Your question was mainly about CME traded contracts. As to my knowledge, price limits apply to agricultural futures and index futures. Here are some links that provide for information:


For agricultural futures you can find the current price limits here:

Price Limit Update

For index futures there are temporary trading halts (circuit breakers) and limits applying to the entire trading day.

Stock Index Futures Price Limits Effective for the 1st Quarter 2013:

Limit Up Limit Down Question-pricelimitguide.pdf

New rules applicable after April 7, 2013:

Limit Up Limit Down Question-ser_6547_delay_in_implementing_equity_index_futures_price_limt_rules_until_08april2013.pdf

2. It is a rare occurence. Let us for example have a look at the year 2012 for ES and ZC.

ES : limits applicable were 5% for the night session and 10%, 20% & 30% for the trading day. There was not a single day in 2012, for which one of the limits was reached. ES made a sudden 50 point down move during the night session on December 21, which came close to the overnight limit. On August 9, 2011 the S&P 500 was down about 4% in the morning, still far from the 10% decline required for the first circuit breaker. The last significant event was the flash crash on May 6, 2010 which led to the introduction of circuit breakers.

ZC: Limit moves are more frequent for agricultural commodities.

January 12, 2012: Corn was locked limit down for one day after USDA revised the corn production for 2011 to the upside. The price decline continued next day, before price reversed.
March 30, 2012: Corn was locked limit up after the release of the USDA stock report. The price advance continued next day, before price reversed.
June 25, 2012: Corn was locked limit up due to weather concerns. The price advance continued over the next weeks.
July 9, 2012: Corn was temporarily limit up amongst fears for a nationwide drought.
July 24, 2012: Corn was temporarily limit down, after it had moved to a new high the day before.
September 28, 2012: Corn was locked limit up, after a USDA report announced an unexpected decline in end-of-season stocks. The price advance did not continue next day.

That made 6 events per year, three of them triggered by USDA reports, two of them triggered by fears for a drought.

3. The limit moves were introduced to protect traders from large moves that are triggered by emotions and other positive feedback loops.
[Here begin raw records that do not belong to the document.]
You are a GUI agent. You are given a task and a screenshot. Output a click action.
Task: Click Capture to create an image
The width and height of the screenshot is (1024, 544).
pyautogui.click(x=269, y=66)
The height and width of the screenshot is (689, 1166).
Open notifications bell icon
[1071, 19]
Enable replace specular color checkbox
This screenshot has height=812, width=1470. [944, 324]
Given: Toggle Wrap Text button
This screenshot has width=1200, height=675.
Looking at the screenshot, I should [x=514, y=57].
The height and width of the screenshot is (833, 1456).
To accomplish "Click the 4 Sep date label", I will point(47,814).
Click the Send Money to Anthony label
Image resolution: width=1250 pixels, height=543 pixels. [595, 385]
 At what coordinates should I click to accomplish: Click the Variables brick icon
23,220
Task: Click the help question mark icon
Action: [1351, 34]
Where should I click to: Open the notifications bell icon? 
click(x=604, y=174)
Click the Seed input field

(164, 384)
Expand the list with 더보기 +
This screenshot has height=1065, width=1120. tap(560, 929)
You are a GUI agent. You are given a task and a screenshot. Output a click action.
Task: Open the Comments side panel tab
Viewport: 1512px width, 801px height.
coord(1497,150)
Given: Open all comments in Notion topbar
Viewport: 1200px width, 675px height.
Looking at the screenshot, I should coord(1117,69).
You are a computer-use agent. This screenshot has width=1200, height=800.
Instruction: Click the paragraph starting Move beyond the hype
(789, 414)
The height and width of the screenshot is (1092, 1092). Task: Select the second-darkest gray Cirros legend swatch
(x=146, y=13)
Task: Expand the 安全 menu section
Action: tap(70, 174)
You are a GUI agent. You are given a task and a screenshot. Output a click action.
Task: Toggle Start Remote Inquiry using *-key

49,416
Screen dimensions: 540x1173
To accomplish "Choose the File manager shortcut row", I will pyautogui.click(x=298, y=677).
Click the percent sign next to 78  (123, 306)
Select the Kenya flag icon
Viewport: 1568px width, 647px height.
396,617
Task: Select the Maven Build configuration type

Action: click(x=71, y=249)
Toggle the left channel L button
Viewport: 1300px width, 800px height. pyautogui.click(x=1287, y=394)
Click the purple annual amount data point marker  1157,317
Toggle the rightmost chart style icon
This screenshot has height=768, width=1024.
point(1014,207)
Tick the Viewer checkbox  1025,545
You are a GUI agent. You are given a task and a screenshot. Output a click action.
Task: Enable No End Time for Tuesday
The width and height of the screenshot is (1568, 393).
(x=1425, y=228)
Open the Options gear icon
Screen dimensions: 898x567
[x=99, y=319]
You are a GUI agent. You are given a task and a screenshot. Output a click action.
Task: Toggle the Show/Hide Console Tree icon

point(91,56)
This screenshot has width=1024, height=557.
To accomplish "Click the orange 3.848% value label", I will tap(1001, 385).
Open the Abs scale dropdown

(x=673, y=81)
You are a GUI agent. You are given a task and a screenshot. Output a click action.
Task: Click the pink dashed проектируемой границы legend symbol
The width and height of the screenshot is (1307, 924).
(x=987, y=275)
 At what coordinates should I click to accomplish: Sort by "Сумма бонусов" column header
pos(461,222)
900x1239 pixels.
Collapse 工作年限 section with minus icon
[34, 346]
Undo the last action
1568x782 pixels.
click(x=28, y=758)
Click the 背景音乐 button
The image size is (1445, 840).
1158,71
They do not add to market risk. These are the implications for traders:

-> know when the USDA reports are released
-> take into account that a position can move against you more than a limit move (40 cents for corn), before you will be able to get out
-> take into account that lock limit moves may inflict psychological pain on you, as you will be unable to exit your position and clear your head

4. Make a worst case scenario based on the most adverse occurences over the last 10 years and prepare accordingly. In particular, adjust position sizing in a way that you will survive a limit move.


Last edited by Fat Tails; February 18th, 2013 at 06:07 PM.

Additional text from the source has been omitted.